Impulsivity and neglect are a common phenomenon in ADHD, but less well investigated in SAD. Two studies conducted in patients with substance use disorders have found a significant association between impulsivity and childhood abuse and neglect (Roy 2005; Narvaez et al. 2012). In a study with 136 depressed adult patients, Brodsky and colleagues reported that those with a history of abuse showed higher scores of impulsiveness. They suggested that childhood abuse is an environmental risk factor for developing trait impulsiveness (Brodsky et al. 2001). Our study has revealed that a similar relationship between childhood trauma and impulsivity is also existed in patients with SAD. Additionally, SAD patients who have ADHD in childhood were more impulsive than SAD patients without childhood ADHD. This result was considered as an expected finding, since impulsiveness constitutes one of the three core components of ADHD.

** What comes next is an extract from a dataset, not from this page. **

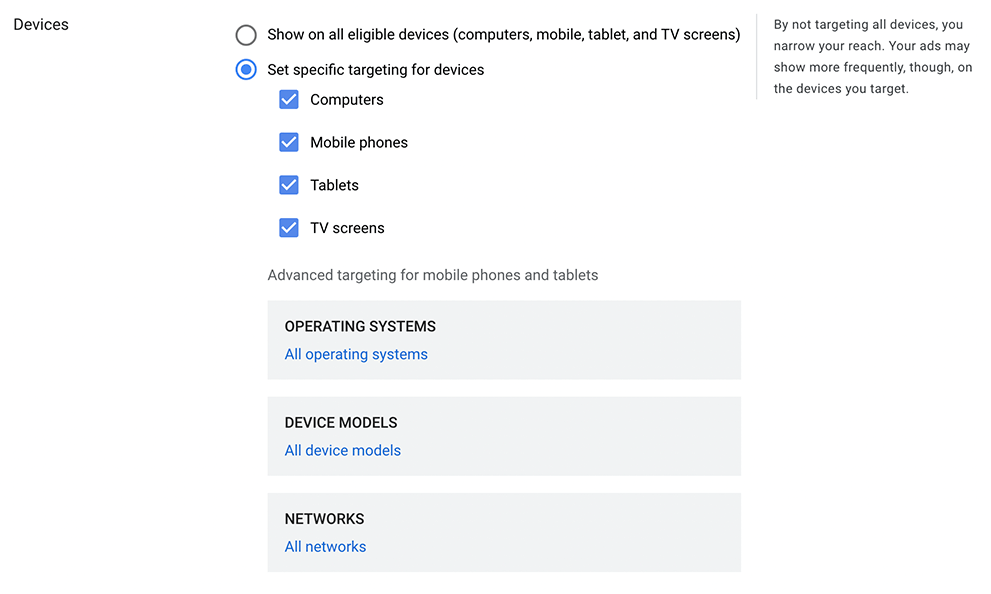
Task: Open the 'All networks' link
Action: click(325, 546)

We also found higher LSAS, HAM-D, HAM-A, BDI scores in the SAD + ADHD group than in SAD without ADHD group in the present study, similarly to our previous study (Koyuncu et al. 2015). History of childhood ADHD was found to be correlated with severity of depression symptoms in patients with anxiety disorders (Mancini et al. 1999). Our findings are compatible with these consequences. By taking the positive correlation between BIS-11 and LSAS scores into account, we suggest that impulsiveness and the symptom severity of SAD are interrelated.

In conclusion, we found more traumatic experiences and impulsivity along with more severe symptoms of depression, anxiety and social anxiety in the SAD group comorbid with childhood ADHD. These findings suggest that the presence of ADHD may be associated with higher symptom severity and impulsivity in patients with SAD. Higher scores of emotional trauma in SAD patients with childhood ADHD than in SAD patients without childhood ADHD suggest that emotional trauma may constitute a link between ADHD and later development of SAD.

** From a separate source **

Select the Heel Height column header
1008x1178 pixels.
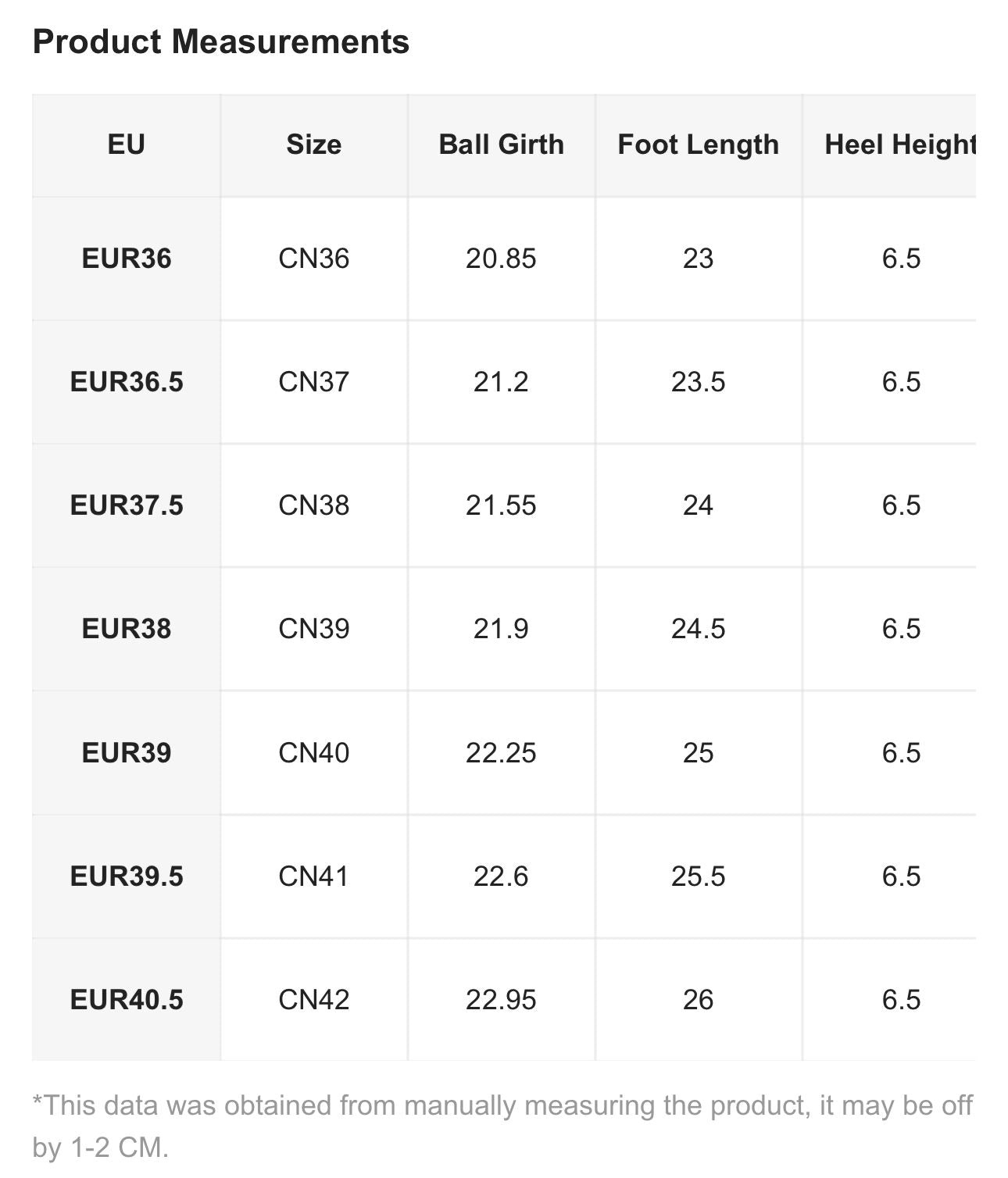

Patients with SAD should be assessed carefully whether they have ADHD, especially when their SAD symptoms are severe, when they have a history of traumatic experiences or problems with impulse control.

Limitations

Our study has some limitations. First of all, anamnestic information was collected during the interview retrospectively. Moreover, there were no follow-up data of the patients. Additionally, in the present study, participants were admitted to different mental health centers through personal referral or internet search and who have relatively high levels of education.